Jésus, Lui-même se considérait comme un prophète. Il pouvait dire de lui-même : « Un prophète n’est méprisé que dans sa patrie et dans sa maison. » (Mat.13/57) ou encore : « Mais il faut que Je marche aujourd’hui, demain, et le jour suivant ; car il ne convient pas qu’un prophète périsse hors de Jérusalem. » (Lc.13/33) Tout ce que Jésus a dit et fait témoigne qu’Il est le Prophète du Seigneur. L’épître aux Hébreux commence d’ailleurs par cette parole (Héb.1/1-2) : « Après avoir autrefois, à plusieurs reprises et de plusieurs manières, parlé à nos pères par les prophètes, Dieu dans les derniers temps, nous a parlé par le Fils… » Il est celui par qui le Père a parlé. Il est celui par qui le Père a parlé de toute éternité, car c’est l’Esprit du Seigneur qui, déjà, habitait les prophètes de l’Ancienne Alliance.

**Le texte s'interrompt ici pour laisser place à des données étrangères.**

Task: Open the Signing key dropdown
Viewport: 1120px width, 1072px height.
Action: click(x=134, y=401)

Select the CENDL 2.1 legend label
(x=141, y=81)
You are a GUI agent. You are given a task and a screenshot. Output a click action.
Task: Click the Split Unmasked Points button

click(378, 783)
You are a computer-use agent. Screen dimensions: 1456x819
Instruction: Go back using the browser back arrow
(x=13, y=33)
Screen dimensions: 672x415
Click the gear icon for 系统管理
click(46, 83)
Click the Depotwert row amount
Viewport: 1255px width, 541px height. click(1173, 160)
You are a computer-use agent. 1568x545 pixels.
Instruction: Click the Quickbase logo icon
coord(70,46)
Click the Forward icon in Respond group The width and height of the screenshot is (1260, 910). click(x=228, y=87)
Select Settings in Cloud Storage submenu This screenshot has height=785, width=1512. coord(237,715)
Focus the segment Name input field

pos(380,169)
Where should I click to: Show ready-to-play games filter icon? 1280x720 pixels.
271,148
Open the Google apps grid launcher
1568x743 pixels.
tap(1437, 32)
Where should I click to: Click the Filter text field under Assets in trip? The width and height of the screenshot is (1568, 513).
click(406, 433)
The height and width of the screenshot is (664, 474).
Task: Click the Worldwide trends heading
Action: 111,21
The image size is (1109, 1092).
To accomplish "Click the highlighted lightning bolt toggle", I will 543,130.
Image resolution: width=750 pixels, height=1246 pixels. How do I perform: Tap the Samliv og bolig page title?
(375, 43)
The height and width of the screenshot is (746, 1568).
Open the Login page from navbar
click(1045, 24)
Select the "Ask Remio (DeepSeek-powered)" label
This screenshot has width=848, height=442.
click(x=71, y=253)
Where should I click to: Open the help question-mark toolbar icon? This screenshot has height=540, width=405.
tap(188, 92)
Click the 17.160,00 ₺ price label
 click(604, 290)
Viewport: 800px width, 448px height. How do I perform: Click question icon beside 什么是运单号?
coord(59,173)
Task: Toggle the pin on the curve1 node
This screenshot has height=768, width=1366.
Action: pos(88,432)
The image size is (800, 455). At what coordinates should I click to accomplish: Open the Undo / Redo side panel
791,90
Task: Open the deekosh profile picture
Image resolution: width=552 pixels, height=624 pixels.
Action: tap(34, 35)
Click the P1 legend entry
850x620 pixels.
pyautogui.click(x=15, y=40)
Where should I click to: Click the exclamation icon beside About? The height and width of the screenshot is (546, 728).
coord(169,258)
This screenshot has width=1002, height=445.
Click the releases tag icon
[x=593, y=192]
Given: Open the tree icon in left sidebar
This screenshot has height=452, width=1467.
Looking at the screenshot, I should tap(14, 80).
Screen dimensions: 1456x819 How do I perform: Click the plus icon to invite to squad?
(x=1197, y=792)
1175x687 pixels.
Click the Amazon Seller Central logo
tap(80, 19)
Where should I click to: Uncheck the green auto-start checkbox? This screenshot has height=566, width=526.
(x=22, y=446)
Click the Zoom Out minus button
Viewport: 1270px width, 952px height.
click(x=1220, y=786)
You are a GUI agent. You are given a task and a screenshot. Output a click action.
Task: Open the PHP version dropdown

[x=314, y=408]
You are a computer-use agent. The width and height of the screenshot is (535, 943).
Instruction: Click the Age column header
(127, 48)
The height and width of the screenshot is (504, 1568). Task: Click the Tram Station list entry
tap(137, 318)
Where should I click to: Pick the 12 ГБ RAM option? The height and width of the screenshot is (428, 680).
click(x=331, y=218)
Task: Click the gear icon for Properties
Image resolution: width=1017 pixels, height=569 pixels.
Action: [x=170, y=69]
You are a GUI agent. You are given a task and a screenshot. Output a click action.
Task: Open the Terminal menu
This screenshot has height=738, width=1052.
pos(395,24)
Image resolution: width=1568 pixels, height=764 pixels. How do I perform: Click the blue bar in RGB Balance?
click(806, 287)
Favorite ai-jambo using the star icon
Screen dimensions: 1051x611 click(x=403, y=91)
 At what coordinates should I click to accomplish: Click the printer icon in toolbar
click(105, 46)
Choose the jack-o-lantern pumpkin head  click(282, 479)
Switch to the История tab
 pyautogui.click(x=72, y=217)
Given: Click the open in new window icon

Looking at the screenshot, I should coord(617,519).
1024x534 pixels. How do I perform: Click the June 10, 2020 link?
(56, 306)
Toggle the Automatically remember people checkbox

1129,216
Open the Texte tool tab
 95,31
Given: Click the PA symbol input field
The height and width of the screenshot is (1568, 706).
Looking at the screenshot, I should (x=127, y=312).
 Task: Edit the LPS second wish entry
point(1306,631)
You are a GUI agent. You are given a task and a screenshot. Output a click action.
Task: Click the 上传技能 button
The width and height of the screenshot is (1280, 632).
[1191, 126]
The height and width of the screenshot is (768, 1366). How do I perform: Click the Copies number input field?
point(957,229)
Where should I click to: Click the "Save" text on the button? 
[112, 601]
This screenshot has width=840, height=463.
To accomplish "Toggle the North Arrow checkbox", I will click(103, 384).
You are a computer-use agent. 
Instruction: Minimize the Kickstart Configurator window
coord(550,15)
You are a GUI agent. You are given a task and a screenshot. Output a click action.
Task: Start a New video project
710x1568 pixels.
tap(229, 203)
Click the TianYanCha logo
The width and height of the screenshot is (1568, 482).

D’autres religions ont appelé leur personnage le plus illustre : le prophète. Nous savons que le véritable Prophète, c’est Jésus. La question est de savoir pourquoi nous l’appelons Jésus, le Christ ce qui veut dire Messie, Oint, plutôt que Jésus le Prophète. Nous pensons rarement au Seigneur en tant que Jésus le Prophète. De même, dans nos prières ou notre témoignage, nous ne parlons pas de Jésus le Prophète, mais plus spontanément de Jésus-Christ. Il y a un véritable intérêt à comprendre ce que veut dire : Jésus le Prophète. Il est ce prophète, celui que Dieu a suscité. Il est également intéressant de comprendre pourquoi nous n’appelons pas Jésus le Prophète et pourquoi nous l’appelons plutôt Jésus le Christ. Que veut d’ailleurs dire pour notre génération, l’expression « Jésus est le Prophète » ? Il s’agit de ne pas laisser penser à ceux qui nous entourent que le prophète est un autre que Jésus. Nous pouvons revendiquer ce titre pour notre Seigneur, Il est le Prophète de Dieu ; les autres ne sont que des usurpateurs, des faux prophètes.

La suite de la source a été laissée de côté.